> _THE EXERCISE_:
Reproduce the records verbatim, beginning at the line that contains "[Baltika - Rubin Kazan] (31, 368)" and stopping after the line that contains "[Everton - U. De Concepción] (31, 119)".

> _DATA IN THIS EXERCISE_:

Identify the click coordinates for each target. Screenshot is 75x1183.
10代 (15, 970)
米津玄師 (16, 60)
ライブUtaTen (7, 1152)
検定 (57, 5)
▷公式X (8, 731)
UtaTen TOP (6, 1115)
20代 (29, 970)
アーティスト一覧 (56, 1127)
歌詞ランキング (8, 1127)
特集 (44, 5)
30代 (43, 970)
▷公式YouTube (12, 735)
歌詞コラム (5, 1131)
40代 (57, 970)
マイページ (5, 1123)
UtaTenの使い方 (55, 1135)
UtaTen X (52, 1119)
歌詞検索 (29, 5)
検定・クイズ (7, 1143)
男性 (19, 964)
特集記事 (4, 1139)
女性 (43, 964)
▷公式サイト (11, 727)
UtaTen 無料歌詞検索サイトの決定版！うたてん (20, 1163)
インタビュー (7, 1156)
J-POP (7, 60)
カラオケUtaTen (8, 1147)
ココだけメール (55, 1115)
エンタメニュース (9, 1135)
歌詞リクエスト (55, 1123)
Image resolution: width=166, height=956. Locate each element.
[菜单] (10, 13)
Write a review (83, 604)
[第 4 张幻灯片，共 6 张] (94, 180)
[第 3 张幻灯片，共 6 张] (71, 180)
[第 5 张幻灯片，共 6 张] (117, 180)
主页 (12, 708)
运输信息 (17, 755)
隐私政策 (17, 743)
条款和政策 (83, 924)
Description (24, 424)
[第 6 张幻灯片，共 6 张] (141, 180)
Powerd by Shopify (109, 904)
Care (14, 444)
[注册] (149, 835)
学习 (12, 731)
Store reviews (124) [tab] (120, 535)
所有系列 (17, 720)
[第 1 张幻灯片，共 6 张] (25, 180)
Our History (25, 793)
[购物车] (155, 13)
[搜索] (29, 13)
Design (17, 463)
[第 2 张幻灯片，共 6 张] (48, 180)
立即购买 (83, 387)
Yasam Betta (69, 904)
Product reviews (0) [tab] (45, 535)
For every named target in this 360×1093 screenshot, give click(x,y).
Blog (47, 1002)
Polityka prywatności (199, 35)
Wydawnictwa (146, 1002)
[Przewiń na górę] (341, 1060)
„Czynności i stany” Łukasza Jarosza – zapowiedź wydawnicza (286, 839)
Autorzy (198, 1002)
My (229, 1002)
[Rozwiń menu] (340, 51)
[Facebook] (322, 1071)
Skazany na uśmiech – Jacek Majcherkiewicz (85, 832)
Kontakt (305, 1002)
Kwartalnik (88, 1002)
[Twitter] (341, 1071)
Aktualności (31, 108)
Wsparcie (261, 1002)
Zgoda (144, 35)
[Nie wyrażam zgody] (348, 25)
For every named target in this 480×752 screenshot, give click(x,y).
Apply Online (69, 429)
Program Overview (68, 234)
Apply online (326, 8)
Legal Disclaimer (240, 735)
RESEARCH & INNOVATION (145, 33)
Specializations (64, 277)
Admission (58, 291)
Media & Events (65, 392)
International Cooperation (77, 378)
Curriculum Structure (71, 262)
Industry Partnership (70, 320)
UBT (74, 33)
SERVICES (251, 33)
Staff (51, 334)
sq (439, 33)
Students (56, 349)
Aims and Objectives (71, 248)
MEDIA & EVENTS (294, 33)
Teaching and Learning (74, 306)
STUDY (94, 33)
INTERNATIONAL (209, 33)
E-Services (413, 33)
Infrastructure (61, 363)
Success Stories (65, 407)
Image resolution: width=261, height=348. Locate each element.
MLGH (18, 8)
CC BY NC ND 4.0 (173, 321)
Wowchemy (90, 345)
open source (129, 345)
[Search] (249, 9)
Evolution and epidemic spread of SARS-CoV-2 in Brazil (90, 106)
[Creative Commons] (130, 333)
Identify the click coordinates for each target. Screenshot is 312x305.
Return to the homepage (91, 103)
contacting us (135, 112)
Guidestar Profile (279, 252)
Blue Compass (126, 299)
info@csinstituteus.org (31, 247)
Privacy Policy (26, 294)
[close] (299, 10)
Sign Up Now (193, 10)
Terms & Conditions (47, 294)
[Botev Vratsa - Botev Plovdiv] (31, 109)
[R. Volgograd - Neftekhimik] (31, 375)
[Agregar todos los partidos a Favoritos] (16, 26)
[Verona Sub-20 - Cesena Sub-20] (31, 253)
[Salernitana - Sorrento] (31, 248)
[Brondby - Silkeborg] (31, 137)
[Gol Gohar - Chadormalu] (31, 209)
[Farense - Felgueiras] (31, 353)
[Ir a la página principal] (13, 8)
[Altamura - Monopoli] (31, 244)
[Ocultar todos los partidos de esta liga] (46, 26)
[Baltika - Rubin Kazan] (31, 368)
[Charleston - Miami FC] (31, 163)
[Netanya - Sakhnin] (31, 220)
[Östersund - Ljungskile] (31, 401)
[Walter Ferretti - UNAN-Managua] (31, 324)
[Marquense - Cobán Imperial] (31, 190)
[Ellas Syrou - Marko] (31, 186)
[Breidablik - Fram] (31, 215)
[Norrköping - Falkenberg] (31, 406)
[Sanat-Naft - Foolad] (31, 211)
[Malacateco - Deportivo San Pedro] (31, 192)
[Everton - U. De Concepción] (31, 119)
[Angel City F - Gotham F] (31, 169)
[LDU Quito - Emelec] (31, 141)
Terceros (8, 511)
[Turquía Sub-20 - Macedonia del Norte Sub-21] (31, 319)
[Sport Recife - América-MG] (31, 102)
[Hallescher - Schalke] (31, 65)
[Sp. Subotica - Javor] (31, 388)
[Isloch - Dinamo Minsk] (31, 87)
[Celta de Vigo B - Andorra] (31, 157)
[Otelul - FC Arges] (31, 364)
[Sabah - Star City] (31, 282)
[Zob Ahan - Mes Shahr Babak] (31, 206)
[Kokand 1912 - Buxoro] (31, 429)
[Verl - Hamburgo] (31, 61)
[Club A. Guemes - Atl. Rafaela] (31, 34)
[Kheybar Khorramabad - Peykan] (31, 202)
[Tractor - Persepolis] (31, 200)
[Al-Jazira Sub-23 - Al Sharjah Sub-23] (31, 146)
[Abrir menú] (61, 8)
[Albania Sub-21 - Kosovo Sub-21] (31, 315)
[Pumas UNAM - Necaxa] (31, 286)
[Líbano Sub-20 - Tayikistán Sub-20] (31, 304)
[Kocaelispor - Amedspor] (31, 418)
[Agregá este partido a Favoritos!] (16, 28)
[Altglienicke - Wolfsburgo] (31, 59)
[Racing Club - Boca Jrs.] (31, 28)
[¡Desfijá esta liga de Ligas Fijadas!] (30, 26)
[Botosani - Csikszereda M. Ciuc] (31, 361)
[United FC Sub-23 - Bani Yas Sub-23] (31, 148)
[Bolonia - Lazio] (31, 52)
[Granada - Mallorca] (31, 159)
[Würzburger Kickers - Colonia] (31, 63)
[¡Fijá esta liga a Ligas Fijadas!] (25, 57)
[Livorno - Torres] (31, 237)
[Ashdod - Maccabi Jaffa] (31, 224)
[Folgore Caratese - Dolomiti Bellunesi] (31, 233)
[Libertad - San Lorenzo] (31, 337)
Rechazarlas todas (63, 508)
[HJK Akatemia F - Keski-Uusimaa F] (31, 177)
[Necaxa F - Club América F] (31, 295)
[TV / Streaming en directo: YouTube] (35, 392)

> _ANSWER IN FULL_:
[Baltika - Rubin Kazan] (31, 368)
[Charleston - Miami FC] (31, 163)
[Netanya - Sakhnin] (31, 220)
[Östersund - Ljungskile] (31, 401)
[Walter Ferretti - UNAN-Managua] (31, 324)
[Marquense - Cobán Imperial] (31, 190)
[Ellas Syrou - Marko] (31, 186)
[Breidablik - Fram] (31, 215)
[Norrköping - Falkenberg] (31, 406)
[Sanat-Naft - Foolad] (31, 211)
[Malacateco - Deportivo San Pedro] (31, 192)
[Everton - U. De Concepción] (31, 119)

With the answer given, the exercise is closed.